##### EXTRACTED RECORDS

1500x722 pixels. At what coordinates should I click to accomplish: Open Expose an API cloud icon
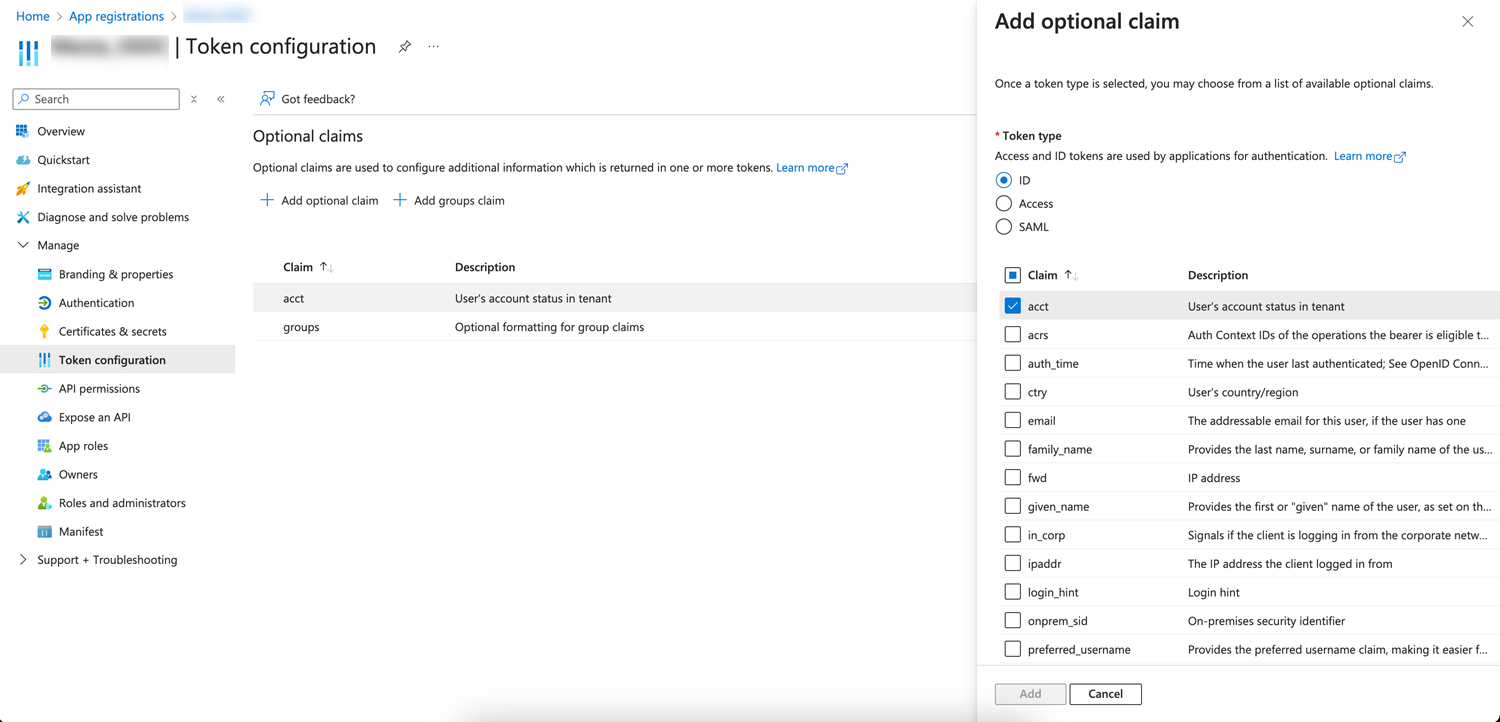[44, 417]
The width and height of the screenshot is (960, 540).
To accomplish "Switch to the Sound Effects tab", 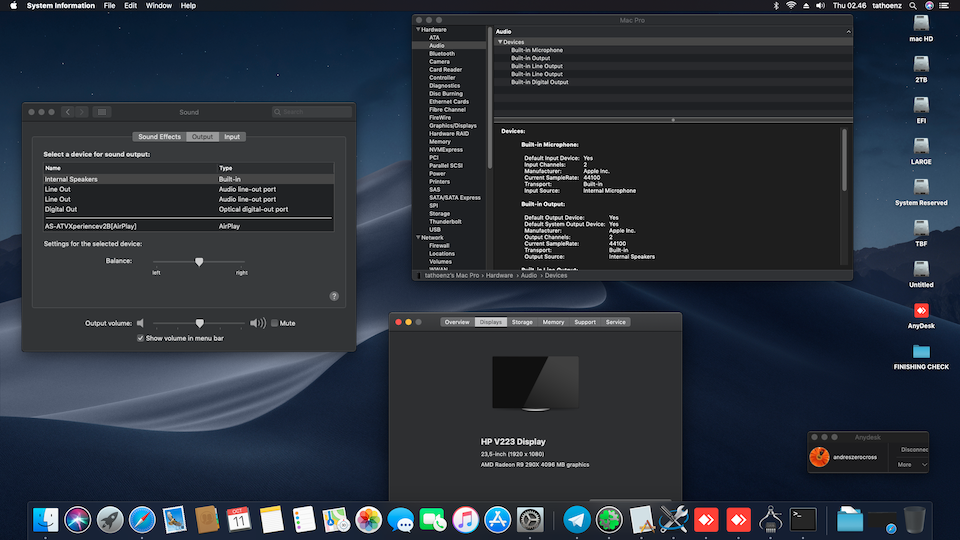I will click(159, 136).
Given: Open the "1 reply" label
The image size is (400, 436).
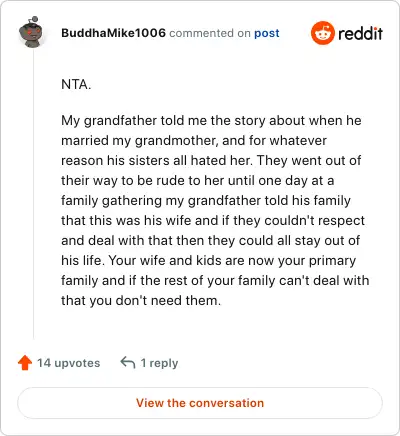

##########

WHAT TO WORK ON:
Copy out the lines of the rows above, starting with the line containing "Given: Open the" and continuing through the end of the rows. Leave the pictures out of your answer.

CORRECT RESPONSE:
Given: Open the "1 reply" label
The image size is (400, 436).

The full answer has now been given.